START Data lines

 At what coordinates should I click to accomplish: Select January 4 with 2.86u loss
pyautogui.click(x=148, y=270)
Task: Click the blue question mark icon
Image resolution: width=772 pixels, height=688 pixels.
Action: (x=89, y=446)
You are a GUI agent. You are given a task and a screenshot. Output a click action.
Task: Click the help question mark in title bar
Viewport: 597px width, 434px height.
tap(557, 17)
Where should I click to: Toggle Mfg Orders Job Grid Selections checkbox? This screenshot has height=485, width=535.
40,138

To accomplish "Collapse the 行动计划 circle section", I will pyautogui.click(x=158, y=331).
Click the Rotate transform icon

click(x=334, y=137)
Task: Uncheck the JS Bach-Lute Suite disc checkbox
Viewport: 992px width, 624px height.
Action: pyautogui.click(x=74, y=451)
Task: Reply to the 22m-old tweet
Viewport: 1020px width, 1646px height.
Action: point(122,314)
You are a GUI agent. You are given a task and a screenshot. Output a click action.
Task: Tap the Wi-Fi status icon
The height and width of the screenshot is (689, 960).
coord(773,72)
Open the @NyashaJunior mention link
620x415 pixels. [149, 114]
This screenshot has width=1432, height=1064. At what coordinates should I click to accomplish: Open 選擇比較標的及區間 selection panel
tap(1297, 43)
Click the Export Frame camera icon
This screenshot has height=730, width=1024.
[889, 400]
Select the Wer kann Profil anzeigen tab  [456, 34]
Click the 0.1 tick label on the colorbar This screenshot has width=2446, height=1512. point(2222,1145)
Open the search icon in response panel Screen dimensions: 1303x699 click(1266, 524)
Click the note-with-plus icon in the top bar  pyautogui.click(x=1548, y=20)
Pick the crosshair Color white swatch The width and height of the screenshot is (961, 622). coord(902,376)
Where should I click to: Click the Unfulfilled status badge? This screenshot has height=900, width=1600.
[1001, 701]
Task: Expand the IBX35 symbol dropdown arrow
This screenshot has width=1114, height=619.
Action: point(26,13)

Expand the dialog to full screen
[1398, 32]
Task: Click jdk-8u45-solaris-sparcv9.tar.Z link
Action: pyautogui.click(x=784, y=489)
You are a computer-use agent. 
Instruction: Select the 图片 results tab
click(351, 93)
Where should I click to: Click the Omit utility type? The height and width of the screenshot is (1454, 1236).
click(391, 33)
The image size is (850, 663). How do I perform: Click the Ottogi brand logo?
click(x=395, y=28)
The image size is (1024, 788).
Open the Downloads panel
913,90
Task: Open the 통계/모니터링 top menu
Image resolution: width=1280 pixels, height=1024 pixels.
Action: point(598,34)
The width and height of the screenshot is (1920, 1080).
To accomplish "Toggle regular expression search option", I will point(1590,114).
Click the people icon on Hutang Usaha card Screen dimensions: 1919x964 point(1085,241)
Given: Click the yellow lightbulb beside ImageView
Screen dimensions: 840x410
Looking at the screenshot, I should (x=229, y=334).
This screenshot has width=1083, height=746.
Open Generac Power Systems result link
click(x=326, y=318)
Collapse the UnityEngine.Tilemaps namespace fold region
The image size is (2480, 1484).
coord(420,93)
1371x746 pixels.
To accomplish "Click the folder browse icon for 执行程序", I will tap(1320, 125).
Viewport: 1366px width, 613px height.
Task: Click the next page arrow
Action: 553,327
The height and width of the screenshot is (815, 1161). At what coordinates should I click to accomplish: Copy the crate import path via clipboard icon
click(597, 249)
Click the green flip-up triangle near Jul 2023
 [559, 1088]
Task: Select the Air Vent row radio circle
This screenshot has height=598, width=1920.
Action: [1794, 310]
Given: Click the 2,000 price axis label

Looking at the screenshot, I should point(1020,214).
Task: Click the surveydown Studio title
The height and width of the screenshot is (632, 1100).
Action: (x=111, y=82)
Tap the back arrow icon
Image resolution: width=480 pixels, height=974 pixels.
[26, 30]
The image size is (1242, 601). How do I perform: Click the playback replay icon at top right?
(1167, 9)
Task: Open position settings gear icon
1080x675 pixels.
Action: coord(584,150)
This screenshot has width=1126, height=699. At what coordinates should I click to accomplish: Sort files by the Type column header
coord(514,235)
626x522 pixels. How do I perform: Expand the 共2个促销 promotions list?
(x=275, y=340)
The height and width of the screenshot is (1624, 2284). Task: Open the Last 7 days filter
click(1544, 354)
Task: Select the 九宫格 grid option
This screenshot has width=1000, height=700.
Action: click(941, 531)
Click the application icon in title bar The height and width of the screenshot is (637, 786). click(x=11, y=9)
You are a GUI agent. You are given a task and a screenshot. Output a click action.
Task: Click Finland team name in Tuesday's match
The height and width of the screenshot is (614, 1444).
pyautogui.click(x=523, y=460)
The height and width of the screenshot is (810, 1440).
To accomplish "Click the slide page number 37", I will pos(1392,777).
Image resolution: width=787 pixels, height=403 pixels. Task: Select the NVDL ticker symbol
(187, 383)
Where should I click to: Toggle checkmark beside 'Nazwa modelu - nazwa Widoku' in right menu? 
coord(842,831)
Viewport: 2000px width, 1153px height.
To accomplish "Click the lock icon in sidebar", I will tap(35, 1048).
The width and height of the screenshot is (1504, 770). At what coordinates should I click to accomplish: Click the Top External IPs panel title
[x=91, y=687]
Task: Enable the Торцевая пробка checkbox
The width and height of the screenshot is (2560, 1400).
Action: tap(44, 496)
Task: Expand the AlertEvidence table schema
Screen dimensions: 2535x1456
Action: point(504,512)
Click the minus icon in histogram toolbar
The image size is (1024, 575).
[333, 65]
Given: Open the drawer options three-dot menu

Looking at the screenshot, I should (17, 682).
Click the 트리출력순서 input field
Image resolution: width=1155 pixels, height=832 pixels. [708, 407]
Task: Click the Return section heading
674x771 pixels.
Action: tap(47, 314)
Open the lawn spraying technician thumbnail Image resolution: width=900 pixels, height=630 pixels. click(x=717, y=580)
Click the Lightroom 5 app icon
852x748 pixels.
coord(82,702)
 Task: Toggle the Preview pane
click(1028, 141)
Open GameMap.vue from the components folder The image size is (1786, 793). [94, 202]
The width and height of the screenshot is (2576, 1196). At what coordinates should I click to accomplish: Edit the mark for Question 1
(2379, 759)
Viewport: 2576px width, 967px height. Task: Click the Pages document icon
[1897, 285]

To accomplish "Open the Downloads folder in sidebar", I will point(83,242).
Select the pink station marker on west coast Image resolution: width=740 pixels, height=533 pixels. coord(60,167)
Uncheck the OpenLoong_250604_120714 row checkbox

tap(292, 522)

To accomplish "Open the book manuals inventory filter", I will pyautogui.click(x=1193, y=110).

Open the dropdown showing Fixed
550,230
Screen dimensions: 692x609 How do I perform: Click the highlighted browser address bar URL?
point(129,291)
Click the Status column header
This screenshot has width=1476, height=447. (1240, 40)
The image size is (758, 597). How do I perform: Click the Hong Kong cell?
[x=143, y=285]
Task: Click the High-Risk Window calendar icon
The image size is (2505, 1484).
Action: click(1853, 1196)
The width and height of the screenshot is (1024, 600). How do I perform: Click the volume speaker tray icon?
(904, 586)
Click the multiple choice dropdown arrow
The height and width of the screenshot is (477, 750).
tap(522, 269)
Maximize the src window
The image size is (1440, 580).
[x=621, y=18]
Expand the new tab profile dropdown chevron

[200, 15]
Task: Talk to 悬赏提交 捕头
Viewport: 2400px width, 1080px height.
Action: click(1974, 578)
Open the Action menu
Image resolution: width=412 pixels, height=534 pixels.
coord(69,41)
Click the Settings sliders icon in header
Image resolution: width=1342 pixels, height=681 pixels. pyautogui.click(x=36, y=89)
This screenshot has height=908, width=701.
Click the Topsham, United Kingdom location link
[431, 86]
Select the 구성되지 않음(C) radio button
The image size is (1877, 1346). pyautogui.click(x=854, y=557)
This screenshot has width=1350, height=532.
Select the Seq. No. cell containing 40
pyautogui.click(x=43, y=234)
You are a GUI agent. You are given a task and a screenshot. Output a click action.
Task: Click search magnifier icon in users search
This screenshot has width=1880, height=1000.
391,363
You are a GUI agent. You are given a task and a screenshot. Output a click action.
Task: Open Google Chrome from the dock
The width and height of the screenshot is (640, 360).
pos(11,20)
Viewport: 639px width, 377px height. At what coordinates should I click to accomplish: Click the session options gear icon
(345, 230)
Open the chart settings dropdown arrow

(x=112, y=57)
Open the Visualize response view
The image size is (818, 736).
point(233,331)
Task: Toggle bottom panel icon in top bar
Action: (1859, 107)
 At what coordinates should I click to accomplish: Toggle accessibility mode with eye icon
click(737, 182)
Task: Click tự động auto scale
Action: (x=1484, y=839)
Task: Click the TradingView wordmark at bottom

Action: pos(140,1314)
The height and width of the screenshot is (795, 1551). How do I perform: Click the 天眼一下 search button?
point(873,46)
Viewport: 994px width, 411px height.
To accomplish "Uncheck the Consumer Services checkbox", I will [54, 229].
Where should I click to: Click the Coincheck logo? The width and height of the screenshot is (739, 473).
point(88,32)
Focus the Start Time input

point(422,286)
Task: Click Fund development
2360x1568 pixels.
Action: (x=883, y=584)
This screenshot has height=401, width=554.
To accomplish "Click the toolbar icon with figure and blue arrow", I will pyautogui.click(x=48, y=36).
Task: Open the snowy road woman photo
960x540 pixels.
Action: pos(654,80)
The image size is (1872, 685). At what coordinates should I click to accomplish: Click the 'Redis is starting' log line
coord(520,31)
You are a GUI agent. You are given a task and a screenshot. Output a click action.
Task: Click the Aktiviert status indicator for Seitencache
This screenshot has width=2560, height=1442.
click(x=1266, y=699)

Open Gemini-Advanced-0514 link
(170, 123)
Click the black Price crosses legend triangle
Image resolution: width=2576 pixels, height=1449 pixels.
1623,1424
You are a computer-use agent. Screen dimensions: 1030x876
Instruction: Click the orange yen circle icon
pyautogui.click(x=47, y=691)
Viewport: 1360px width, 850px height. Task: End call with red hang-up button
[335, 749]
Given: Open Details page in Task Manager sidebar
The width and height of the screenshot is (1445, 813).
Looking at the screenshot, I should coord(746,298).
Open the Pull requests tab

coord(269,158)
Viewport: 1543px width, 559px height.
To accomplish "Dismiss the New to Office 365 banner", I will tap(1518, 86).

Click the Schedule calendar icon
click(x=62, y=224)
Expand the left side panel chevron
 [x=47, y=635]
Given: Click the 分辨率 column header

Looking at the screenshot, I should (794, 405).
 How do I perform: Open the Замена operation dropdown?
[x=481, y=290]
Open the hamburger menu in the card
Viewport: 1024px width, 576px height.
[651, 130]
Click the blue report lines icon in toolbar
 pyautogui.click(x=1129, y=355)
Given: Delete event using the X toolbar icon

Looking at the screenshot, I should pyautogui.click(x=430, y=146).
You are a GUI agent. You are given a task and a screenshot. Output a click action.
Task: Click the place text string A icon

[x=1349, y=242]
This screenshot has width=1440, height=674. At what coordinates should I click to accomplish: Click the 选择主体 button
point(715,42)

END Data lines

- **Aim of the exercise**
Retype the records from the line containing "Click the Schedule calendar icon" through the end of the records, reproducing each line without alteration.

- **Answer to the task**
Click the Schedule calendar icon
click(x=62, y=224)
Expand the left side panel chevron
 [x=47, y=635]
Given: Click the 分辨率 column header

Looking at the screenshot, I should (794, 405).
 How do I perform: Open the Замена operation dropdown?
[x=481, y=290]
Open the hamburger menu in the card
Viewport: 1024px width, 576px height.
[651, 130]
Click the blue report lines icon in toolbar
 pyautogui.click(x=1129, y=355)
Given: Delete event using the X toolbar icon

Looking at the screenshot, I should pyautogui.click(x=430, y=146).
You are a GUI agent. You are given a task and a screenshot. Output a click action.
Task: Click the place text string A icon

[x=1349, y=242]
This screenshot has width=1440, height=674. At what coordinates should I click to accomplish: Click the 选择主体 button
point(715,42)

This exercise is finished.